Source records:
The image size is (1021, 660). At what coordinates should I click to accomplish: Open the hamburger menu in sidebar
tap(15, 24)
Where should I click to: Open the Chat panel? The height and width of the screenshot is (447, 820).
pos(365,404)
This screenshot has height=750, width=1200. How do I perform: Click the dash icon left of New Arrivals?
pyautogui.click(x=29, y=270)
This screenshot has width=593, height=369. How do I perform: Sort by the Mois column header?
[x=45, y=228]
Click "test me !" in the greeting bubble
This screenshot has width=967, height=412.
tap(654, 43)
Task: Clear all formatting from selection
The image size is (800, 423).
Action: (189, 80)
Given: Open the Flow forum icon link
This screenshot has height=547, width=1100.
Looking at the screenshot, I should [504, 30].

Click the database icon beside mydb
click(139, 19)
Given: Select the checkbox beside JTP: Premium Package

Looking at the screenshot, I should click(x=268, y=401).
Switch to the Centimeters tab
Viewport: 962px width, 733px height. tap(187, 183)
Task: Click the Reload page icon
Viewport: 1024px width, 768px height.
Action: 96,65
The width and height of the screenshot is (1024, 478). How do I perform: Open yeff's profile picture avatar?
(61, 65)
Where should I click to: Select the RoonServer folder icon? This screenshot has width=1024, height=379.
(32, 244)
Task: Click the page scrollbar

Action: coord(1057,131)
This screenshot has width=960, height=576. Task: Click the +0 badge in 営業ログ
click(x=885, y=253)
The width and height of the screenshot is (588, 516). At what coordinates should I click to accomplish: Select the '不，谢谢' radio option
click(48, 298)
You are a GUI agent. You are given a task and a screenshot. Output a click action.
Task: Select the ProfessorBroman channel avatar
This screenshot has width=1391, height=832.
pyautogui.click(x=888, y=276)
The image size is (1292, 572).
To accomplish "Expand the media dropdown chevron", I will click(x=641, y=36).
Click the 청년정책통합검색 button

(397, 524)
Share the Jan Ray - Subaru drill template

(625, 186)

● PROBLEM DESCRIPTION
Once you have read the entries, reproduce each one exactly.

● TASK RESPONSE
The image size is (1021, 660). At what coordinates should I click to accomplish: Open the hamburger menu in sidebar
tap(15, 24)
Where should I click to: Open the Chat panel? The height and width of the screenshot is (447, 820).
pos(365,404)
This screenshot has height=750, width=1200. How do I perform: Click the dash icon left of New Arrivals?
pyautogui.click(x=29, y=270)
This screenshot has width=593, height=369. How do I perform: Sort by the Mois column header?
[x=45, y=228]
Click "test me !" in the greeting bubble
This screenshot has width=967, height=412.
tap(654, 43)
Task: Clear all formatting from selection
The image size is (800, 423).
Action: (189, 80)
Given: Open the Flow forum icon link
This screenshot has height=547, width=1100.
Looking at the screenshot, I should [504, 30].

Click the database icon beside mydb
click(139, 19)
Given: Select the checkbox beside JTP: Premium Package

Looking at the screenshot, I should click(x=268, y=401).
Switch to the Centimeters tab
Viewport: 962px width, 733px height. tap(187, 183)
Task: Click the Reload page icon
Viewport: 1024px width, 768px height.
Action: 96,65
The width and height of the screenshot is (1024, 478). How do I perform: Open yeff's profile picture avatar?
(61, 65)
Where should I click to: Select the RoonServer folder icon? This screenshot has width=1024, height=379.
(32, 244)
Task: Click the page scrollbar

Action: coord(1057,131)
This screenshot has width=960, height=576. Task: Click the +0 badge in 営業ログ
click(x=885, y=253)
The width and height of the screenshot is (588, 516). At what coordinates should I click to accomplish: Select the '不，谢谢' radio option
click(48, 298)
You are a GUI agent. You are given a task and a screenshot. Output a click action.
Task: Select the ProfessorBroman channel avatar
This screenshot has width=1391, height=832.
pyautogui.click(x=888, y=276)
The image size is (1292, 572).
To accomplish "Expand the media dropdown chevron", I will click(x=641, y=36).
Click the 청년정책통합검색 button

(397, 524)
Share the Jan Ray - Subaru drill template

(625, 186)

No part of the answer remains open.